Martin’s fourth book in the A Song of Ice and Fire series, A Feast for Crows, is both frustrating and exciting. It is frustrating as it only includes certain characters, as the story of other key characters were kept separate for the subsequent A Dance with Dragons that was recently published. It is also frustrating because the novel introduces several new characters with POV chapters, some of whom were introduced in earlier books, but some of whom are brand new and whose identities remain hidden. Those characters also seemed to introduce new storylines into what is already a complicated series, and it feels like it is a bit late in the series to get truly invested in new characters and plots, when there are only a few books remaining in the series.

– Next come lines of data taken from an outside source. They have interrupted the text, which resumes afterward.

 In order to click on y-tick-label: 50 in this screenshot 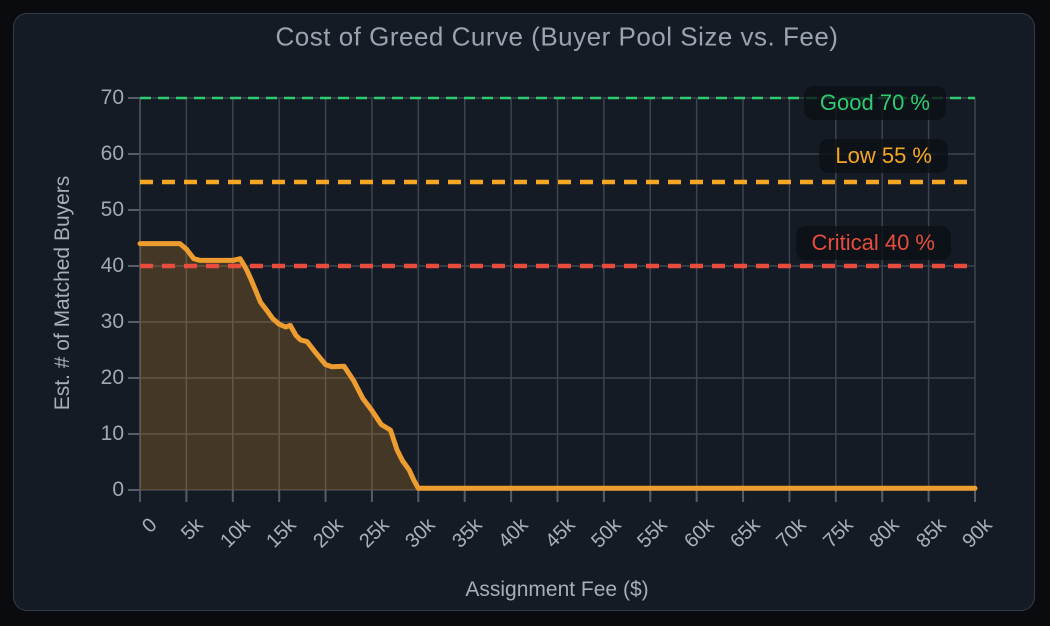, I will do `click(112, 210)`.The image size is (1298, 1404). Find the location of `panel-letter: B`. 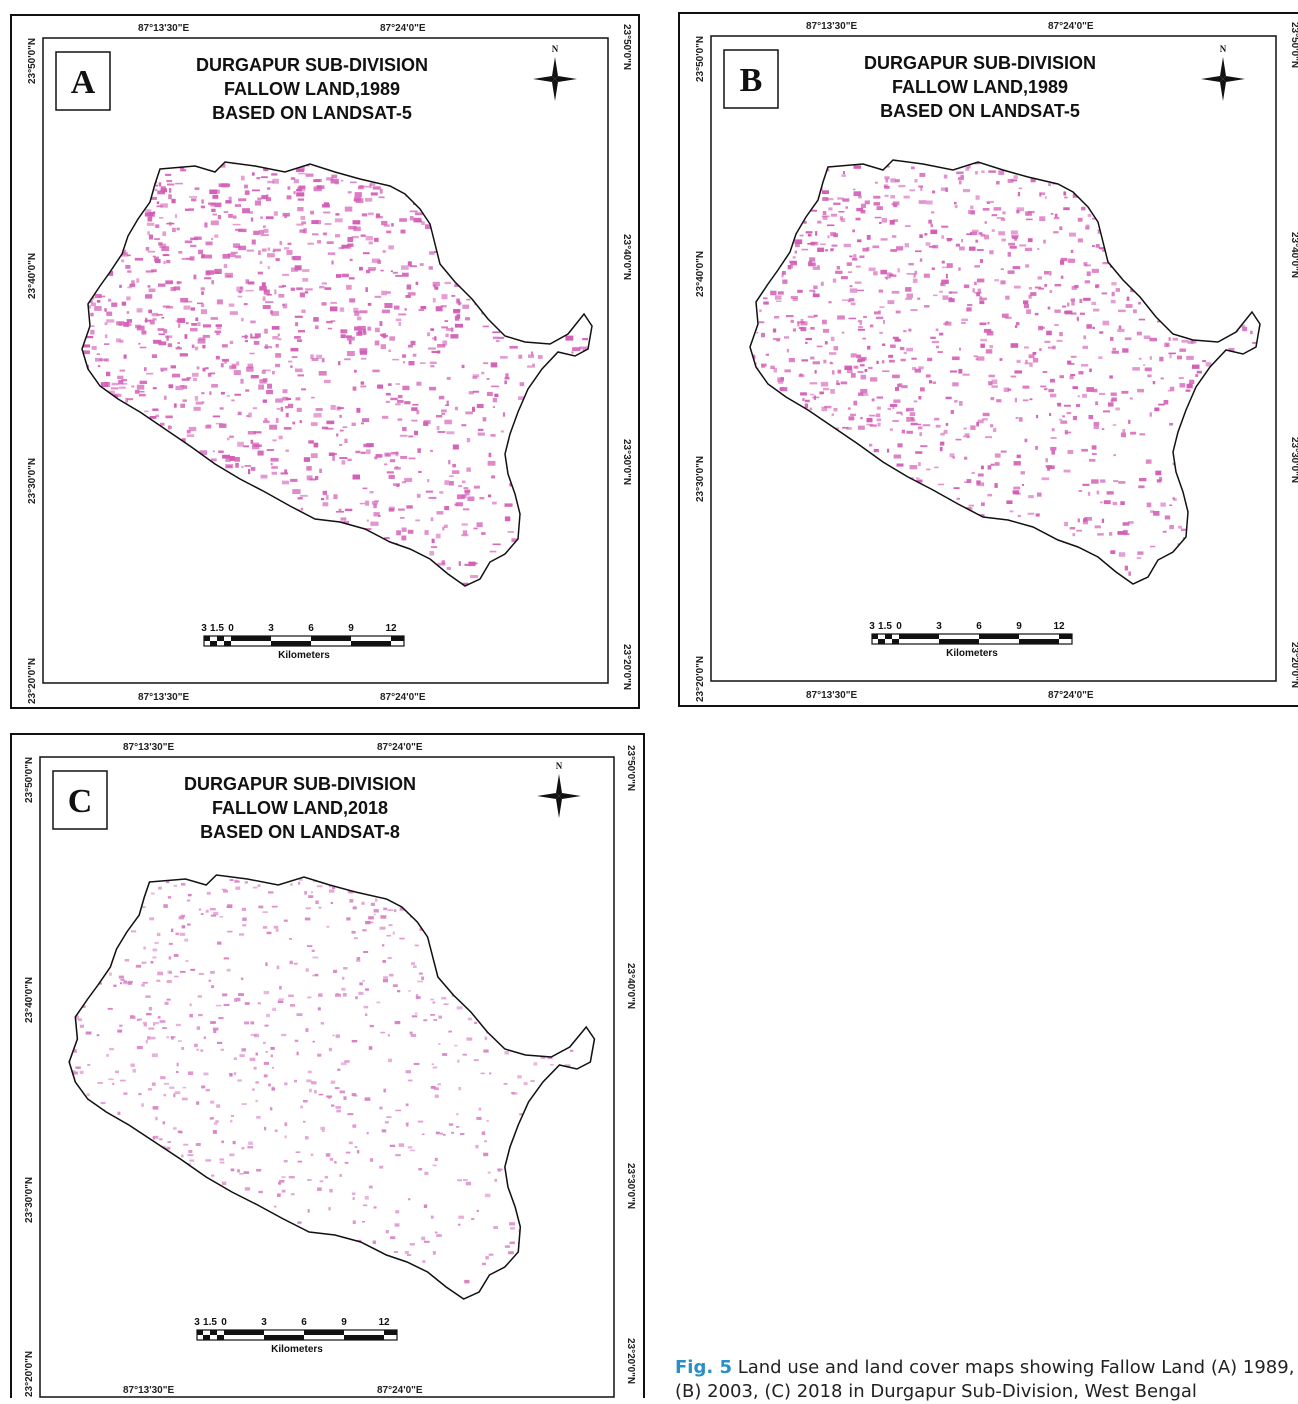

panel-letter: B is located at coordinates (752, 80).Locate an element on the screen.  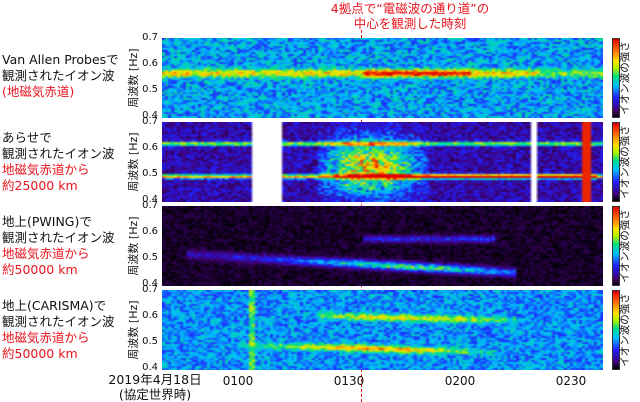
spectrogram-van-allen is located at coordinates (382, 78).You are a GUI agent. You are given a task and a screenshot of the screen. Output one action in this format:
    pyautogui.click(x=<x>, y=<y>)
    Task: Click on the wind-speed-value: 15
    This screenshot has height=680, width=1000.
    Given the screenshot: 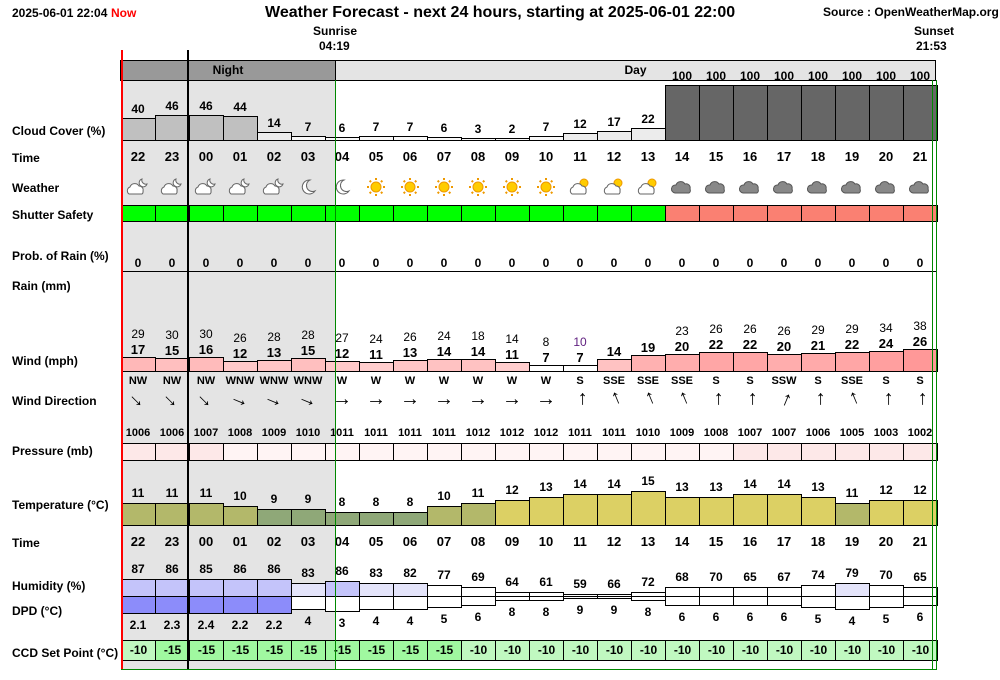 What is the action you would take?
    pyautogui.click(x=172, y=351)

The exciting part of the book is that it is, for many of the chapters, a book about people in transition. Arya and Sansa are given chapters in this book, but the titles are given as their new identities, and are about their efforts to transform themselves. Jaime and Cersei keep their own names, but they are also in transition, albeit with varying degrees of success.  Cersei’s chapters felt little weaker than normal to me – I understand that the sense of insanity and isolation pervading those chapters serve to reflect what is happening in King’s Landing, but her actions did not seem to have as obvious repercussions for the rest of the  kingdom, as was made more clear in previous books.

More than half the book was devoted to female characters, including those mentioned above, as well as Brienne of Tarth, Arianne Martell, and Theon’s sister Asha. As the battles were far fewer in A Feast for Crows, that makes sense, and their machinations were much more subtle. I think it is interesting that those women who try to alter events by gaining control of a throne are thwarted – Cersei, Arianne, Asha; while those who are biding their time by learning and watching seem to fare better. Even hot headed Jaime, having had his heart broken, is using strategy rather than brute force to serve his purposes. Petyr Baelish has only a few scenes in the book, but he seems to exemplify how to best play the game of thrones – subtly, and with an eye on the long game.

So, A Feast for Crows was not my favourite of the series, with too many new storylines introduced, too many cliffhangers, and feeling a bit unsatisfying overall. However, it was still fairly enjoyable and has made me very eager to read the next in the series.